Editor's Ramblings
Relentless Pursuit: Fatigue Ensues
by
Naeem Ismat (Guest Contributor)
|
Sept., 2018
When new lean teams gather for the first time there is usually an imperative for the program. From operations managers, maintenance managers, quality control manager to C-level participants and plant floor workers, there is an initial enthusiasm for the concept and quasi-religious fervor of eliminating waste and zealous appreciation that this is the beginning of a long road to continuous process improvement.
Fast forward two years later and those same folks, if still employed by the same company, are tired, far less enthusiastic, and even bored with the lean process.

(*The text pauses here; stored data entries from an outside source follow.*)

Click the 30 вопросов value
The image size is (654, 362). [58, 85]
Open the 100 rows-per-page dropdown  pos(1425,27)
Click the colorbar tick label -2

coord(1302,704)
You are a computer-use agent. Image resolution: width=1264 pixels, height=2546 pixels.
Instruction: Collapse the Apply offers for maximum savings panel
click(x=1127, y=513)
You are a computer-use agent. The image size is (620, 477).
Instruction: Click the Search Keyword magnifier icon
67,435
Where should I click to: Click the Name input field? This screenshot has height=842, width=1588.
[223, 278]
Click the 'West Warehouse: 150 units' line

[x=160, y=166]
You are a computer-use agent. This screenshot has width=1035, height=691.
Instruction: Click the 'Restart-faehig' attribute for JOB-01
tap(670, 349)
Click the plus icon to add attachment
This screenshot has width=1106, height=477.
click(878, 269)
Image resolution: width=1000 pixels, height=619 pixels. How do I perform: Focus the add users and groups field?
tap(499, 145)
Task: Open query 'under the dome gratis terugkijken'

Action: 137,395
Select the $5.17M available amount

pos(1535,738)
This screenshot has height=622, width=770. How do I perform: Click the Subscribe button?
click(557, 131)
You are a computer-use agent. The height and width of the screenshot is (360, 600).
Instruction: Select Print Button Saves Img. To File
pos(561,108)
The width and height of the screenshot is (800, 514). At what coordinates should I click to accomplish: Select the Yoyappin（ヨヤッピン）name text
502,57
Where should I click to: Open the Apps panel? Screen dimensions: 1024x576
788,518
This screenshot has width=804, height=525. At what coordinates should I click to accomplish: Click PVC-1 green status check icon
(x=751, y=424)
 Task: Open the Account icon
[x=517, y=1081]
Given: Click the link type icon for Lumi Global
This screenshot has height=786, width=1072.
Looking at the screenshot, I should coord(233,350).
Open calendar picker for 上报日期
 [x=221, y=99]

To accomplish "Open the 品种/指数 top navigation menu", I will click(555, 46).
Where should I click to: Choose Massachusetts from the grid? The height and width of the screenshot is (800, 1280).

Lean manufacturing does work. Thousands of examples of streamlining, eliminating redundancy and waste fill the search criteria of Google. More than any single factor, when the management leadership that advocated lean at the start, loses enthusiasm, it permeates those on the lean initiative team and company-wide. Just as there are term limits in politics, it is vital that lean teams have different leaders who can infuse life into tired lean programs.
Transitioning lean leadership must be part of the plan from the start. Too often the first projects are the "low hanging fruit" or obvious areas of improving the manufacturing organization that are sorely in need of improvement. After six months to a year, the projects that yielded fantastic cost-savings and better processes, are replaced with seemingly mundane and less interesting areas of improvement. Ironically by shifting the lean leadership, a totally different perspective can revive life into a lean initiative team.
A quality control manager's perspective, for example, is quite different than a plant manager's perspective or a human resources manager's perspective. By shifting the different roles within the organization into the lean initiative team leadership, empathy, compassion, and refreshing the zeitgeist of the entire team can happen. It is not by accident. Everyone on the lean team must know their leadership turn will happen. Rarely is someone in maintenance asked to consider the hiring practices of the organization, yet it is precisely this notion of "walking in someone else's shoes" that creates a kind of kaizen event. All these different points of views, agendas, ideas, and experiences are precisely the backbone and quintessential value in lean manufacturing. Through the linear functionality of one's own job, the organization suffers. Only when the industrial operation is viewed as a whole, from a wide variety of vantage points, can lean manufacturing remain interesting, fun, and truly continuous.
Long international flights have multiple pilots to avoid the fatigue one pilot might experience during flight. When lean teams are getting tired, allow team members a break; infuse the team with a new member and new point of view. Running a marathon is akin to running a manufacturing company; it is not a 5K or 10K race. Lean is for the long haul and strategies to keep going and growing through wasteful practices requires discipline, rigor, and planning. Lean road kill is simply not an option. Dig deep and set a series of finish lines to keep lean alive.